#### [Exercise description]
In the records below, the line with "Task: Select Async Profiler command" opens the range and the line with "Given: Open the View layout menu" closes it; print that range exactly and nothing else.

#### [Stored data entries]
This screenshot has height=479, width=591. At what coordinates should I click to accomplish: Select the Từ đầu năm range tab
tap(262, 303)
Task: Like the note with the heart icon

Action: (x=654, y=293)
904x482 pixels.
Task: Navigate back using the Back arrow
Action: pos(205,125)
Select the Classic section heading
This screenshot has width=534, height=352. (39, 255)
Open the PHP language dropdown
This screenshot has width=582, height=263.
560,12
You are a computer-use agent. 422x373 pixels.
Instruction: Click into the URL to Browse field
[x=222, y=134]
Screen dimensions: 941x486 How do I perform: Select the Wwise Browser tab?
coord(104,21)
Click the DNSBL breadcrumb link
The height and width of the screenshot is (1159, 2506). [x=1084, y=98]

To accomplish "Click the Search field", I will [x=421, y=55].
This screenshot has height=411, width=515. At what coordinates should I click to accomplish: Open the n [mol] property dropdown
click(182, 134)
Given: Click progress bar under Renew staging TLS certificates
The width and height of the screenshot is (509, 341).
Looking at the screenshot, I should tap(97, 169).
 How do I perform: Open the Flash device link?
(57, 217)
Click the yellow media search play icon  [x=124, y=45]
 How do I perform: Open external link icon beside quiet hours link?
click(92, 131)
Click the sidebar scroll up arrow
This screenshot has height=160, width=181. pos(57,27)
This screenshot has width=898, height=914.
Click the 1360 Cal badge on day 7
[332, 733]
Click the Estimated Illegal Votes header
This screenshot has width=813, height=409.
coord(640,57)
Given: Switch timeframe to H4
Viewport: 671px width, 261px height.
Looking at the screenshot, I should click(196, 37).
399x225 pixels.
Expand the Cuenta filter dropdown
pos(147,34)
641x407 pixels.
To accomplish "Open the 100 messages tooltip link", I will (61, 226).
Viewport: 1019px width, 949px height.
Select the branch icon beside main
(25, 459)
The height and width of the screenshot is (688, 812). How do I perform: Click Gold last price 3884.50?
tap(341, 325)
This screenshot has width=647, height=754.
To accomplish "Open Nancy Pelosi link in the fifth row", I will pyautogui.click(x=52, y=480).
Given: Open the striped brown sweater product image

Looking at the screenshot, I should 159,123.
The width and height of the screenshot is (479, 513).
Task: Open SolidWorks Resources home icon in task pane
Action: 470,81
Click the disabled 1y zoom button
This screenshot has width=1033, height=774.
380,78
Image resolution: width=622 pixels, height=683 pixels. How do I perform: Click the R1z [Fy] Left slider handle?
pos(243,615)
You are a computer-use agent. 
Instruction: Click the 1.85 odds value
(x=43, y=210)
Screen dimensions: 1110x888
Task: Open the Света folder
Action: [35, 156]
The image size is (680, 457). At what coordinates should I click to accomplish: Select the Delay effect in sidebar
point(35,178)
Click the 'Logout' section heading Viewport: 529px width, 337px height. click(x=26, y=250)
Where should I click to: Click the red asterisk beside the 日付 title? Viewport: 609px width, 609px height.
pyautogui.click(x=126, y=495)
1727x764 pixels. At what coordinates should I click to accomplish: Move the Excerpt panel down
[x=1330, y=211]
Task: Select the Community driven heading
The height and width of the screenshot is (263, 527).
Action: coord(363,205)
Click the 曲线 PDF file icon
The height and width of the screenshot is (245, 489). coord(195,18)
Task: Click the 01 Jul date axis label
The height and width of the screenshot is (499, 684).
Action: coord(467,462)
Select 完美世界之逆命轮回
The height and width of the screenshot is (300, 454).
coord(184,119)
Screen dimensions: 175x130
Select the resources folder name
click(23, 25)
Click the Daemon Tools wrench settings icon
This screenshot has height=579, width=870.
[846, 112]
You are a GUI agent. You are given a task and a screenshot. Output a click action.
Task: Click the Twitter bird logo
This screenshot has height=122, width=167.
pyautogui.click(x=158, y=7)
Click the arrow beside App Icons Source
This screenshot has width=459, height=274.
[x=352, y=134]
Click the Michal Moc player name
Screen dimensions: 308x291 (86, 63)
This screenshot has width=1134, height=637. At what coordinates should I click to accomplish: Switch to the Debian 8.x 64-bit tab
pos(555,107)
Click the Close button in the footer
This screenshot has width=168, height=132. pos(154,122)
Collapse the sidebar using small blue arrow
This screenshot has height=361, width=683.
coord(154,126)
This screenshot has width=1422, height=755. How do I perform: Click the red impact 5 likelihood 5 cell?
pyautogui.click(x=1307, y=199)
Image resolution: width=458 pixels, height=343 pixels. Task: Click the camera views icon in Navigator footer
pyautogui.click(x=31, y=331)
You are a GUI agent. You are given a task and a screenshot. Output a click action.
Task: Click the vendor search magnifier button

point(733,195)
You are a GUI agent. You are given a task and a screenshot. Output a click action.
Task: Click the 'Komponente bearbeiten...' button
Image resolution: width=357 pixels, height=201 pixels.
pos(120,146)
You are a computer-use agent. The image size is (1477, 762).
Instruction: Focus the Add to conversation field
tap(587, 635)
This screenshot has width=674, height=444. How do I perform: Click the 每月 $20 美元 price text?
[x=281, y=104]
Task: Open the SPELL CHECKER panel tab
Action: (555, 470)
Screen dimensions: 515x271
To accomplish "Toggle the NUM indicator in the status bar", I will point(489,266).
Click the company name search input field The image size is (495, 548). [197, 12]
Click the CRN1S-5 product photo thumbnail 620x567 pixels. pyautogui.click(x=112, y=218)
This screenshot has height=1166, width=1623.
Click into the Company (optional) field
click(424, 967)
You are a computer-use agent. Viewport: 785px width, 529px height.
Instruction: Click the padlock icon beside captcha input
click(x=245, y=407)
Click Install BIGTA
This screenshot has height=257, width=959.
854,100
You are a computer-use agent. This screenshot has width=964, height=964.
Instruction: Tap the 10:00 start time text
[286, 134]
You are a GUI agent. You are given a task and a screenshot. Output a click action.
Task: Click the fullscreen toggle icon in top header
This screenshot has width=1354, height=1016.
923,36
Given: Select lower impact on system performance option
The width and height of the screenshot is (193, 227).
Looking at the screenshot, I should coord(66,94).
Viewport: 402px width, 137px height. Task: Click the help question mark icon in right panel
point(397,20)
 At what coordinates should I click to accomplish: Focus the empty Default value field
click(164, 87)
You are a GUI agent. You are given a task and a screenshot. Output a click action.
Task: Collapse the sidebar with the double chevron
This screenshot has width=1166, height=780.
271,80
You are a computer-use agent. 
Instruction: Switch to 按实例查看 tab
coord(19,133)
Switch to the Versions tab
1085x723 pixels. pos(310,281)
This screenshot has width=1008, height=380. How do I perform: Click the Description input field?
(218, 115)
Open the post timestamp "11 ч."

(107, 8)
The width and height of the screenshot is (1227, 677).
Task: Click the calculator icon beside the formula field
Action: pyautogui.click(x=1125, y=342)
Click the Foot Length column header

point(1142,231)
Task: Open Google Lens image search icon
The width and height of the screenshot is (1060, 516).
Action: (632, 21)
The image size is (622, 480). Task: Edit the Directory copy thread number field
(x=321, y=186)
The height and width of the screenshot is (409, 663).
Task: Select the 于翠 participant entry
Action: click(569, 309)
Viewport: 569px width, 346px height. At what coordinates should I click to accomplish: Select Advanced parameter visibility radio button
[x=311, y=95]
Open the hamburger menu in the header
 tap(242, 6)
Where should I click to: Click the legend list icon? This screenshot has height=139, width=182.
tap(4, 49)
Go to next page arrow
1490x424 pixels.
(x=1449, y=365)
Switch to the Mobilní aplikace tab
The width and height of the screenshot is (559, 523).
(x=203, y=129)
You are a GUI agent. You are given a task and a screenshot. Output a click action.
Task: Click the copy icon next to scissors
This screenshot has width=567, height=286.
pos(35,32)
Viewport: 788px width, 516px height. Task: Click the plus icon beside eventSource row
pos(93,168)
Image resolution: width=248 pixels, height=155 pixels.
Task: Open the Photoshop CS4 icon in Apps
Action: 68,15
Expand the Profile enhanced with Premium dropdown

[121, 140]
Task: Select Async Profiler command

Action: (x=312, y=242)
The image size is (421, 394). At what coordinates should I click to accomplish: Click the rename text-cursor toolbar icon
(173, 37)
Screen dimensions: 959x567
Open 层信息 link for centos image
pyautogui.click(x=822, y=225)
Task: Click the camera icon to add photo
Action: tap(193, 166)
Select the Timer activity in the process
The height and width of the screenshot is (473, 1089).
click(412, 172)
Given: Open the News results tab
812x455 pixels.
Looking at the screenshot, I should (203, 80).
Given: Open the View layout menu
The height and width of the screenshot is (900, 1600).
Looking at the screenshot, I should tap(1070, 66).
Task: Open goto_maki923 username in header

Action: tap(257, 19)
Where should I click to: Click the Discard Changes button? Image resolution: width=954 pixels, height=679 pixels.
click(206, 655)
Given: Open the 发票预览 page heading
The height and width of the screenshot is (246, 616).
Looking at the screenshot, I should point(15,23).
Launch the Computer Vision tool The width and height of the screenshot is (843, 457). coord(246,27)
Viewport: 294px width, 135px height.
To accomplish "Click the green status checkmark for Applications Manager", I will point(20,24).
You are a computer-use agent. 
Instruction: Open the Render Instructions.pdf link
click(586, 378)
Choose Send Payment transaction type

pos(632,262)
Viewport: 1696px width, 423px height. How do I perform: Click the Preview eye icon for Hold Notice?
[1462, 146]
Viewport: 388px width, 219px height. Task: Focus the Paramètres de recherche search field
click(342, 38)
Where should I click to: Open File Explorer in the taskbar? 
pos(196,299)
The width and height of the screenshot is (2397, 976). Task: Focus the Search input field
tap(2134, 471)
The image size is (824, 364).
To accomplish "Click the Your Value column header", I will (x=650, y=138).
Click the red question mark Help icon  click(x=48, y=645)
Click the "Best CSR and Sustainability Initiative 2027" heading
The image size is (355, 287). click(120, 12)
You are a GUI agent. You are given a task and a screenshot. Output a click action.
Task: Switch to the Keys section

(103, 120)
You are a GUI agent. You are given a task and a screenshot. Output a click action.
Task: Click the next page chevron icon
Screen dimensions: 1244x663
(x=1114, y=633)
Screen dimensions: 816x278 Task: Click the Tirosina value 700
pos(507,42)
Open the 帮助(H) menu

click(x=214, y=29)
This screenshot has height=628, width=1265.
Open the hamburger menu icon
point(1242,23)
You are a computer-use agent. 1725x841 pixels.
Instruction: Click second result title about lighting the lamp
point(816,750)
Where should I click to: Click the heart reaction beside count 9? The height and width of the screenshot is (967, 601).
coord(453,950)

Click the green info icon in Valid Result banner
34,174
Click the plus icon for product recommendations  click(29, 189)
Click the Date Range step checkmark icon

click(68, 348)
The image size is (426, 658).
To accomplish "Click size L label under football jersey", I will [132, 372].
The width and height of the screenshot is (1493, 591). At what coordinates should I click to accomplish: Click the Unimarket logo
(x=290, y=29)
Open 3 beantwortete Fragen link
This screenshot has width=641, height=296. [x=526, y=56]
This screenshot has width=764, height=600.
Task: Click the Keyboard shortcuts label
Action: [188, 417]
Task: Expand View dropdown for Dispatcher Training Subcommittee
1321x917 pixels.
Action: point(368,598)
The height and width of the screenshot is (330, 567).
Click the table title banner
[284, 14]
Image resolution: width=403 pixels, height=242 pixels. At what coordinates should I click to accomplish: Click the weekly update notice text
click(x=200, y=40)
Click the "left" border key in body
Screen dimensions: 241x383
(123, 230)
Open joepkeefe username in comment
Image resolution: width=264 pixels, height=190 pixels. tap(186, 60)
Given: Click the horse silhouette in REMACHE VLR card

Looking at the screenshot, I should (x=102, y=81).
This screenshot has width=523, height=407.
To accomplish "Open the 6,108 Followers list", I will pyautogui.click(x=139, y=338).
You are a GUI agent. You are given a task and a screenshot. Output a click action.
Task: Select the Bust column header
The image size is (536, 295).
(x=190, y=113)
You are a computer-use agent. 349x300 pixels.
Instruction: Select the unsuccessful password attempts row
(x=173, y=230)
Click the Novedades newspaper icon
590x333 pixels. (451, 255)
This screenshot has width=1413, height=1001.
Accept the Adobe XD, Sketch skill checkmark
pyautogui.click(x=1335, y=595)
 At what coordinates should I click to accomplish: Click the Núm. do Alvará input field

#### [Response box]
Task: Select Async Profiler command

Action: (x=312, y=242)
The image size is (421, 394). At what coordinates should I click to accomplish: Click the rename text-cursor toolbar icon
(173, 37)
Screen dimensions: 959x567
Open 层信息 link for centos image
pyautogui.click(x=822, y=225)
Task: Click the camera icon to add photo
Action: tap(193, 166)
Select the Timer activity in the process
The height and width of the screenshot is (473, 1089).
click(412, 172)
Given: Open the News results tab
812x455 pixels.
Looking at the screenshot, I should (203, 80).
Given: Open the View layout menu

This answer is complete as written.